**Supplied passage**:
-*-*-

In this post, we’ll look at:
How products grow
How your product will most likely grow
The GTM motions of today’s most successful consumer apps
Let’s get those growth engines roaring.
A big thank-you to Adam Fishman (Lyft, Patreon), Casey Winters (Grubhub), Cem Kansu (Duolingo), Gagan Biyani (Udemy), Jonathan Badeen (Tinder), Kevin Tan (Snackpass), Max Mullen (Instacart), Mike Evans (Fixer), Nickey Skarstad (Etsy), Scott Belsky (Behance), Sriram Krishnan (Calm), and Tamara Mendelsohn (Eventbrite) for contributing to this post, and Natalie for illustrations 🙏
“A startup is a company designed to grow fast. Being newly founded does not in itself make a company a startup. Nor is it necessary for a startup to work on technology, or take venture funding, or have some sort of ‘exit.’ The only essential thing is growth. Everything else we associate with startups follows from growth.” —Paul Graham
Growth used to be a mysterious dark art. Fortunately, as you’ve seen in this series, and as you’ll see below, it’s becoming much less so. There are shockingly few paths to lasting sustainable growth, and there’s a growing fountain of knowledge to help you understand each path. In this post, as we transition from doing things that don’t scale to scaling the things that you’re doing, we’ll explore how products grow, how your product is likely to grow, and how today’s biggest consumer businesses kickstarted and scaled growth. Let’s get into it.

-*-*-

**Excerpted data**:
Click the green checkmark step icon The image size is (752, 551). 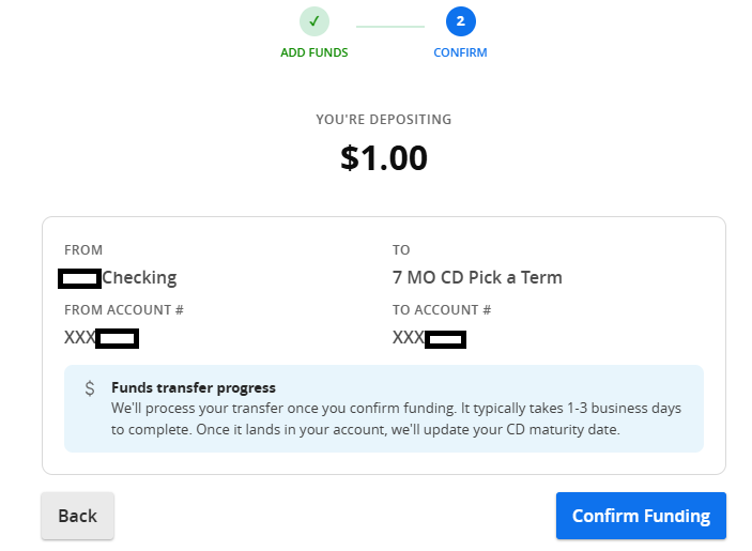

-*-*-

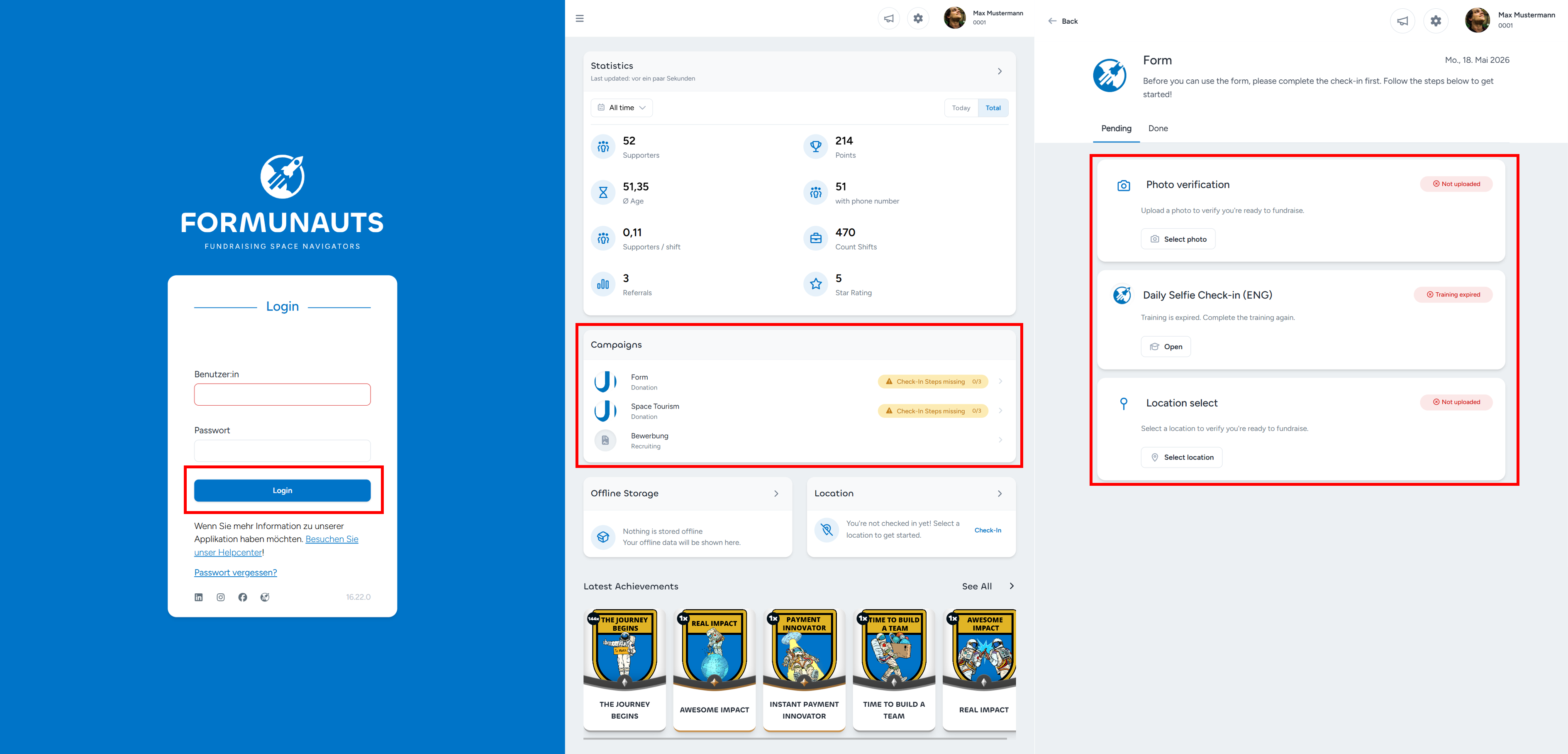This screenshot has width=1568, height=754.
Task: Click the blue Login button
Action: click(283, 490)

-*-*-

Could you extract the stretch of the product-growth passage between "In this post, we’ll" and "growth engines roaring.", inclusive? These rows were taken from a separate source.

**Expected output**:
In this post, we’ll look at:
How products grow
How your product will most likely grow
The GTM motions of today’s most successful consumer apps
Let’s get those growth engines roaring.